Ford Motor Co. is heeding a request by the National Highway Traffic Safety Administration and expanding its recall of vehicles with Takata airbags, reported MLive.

Ford said Thursday the recall now encompasses 502,489 vehicles. The expansion adds 447,310 to Ford's initial recall.

The recall affects 2005-2008 Ford Mustang vehicles built Aug. 18, 2004 to June 25, 2007 at Ford's Flat Rock Assembly Plant and 2005-2006 Ford GT vehicles built Feb. 11, 2005 to Jan. 30, 2006 at the Dearborn automaker's Wixom Assembly Plant.

Ford said it is aware of about 462,911 vehicles in the U.S. and its territories, 27,516 in Canada and 7,578 in Mexico affected by the recall.
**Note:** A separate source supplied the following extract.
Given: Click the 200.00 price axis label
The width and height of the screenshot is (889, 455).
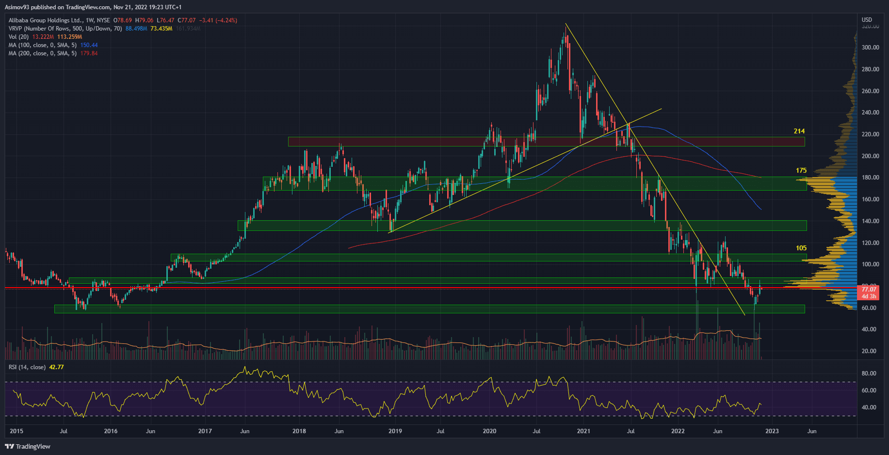Looking at the screenshot, I should 870,156.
About 4,484 additional vehicles outside of North America are also included.

The company said it is aware of only one injury related to the potentially faulty airbags supplied by Takata.
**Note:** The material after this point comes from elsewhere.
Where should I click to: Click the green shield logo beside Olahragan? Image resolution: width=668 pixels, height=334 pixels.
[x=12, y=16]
The driver-side airbags are part of a much larger recall by Takata Corp. that has been linked to five deaths and has included more than 20 million recalled vehicles worldwide. It spans 10 automakers.

In humid environments, some of the defective airbags' inflators have ruptured and exploded, sending metal shards flying through the car.

Takata's own U.S. recall has so far included Florida, Puerto Rico, limited areas near the Gulf of Mexico in Texas, Alabama, Mississippi, Georgia, and Louisiana, as well as Guam, Saipan, American Samoa, Virgin Islands and Hawaii.

The Japanese supplier has so far resisted calls by NHTSA and lawmakers on Capitol Hill to expand the recall nationwide, insisting that its data and testing show such a move is unnecessary.

The Tokyo-based supplier has its North American headquarters in Auburn Hills.

Takata CEO and chairman Shigehisa Takada has bought space in U.S. and German newspapers to tell the public it is doing everything it can to fix a massive recall of its airbags.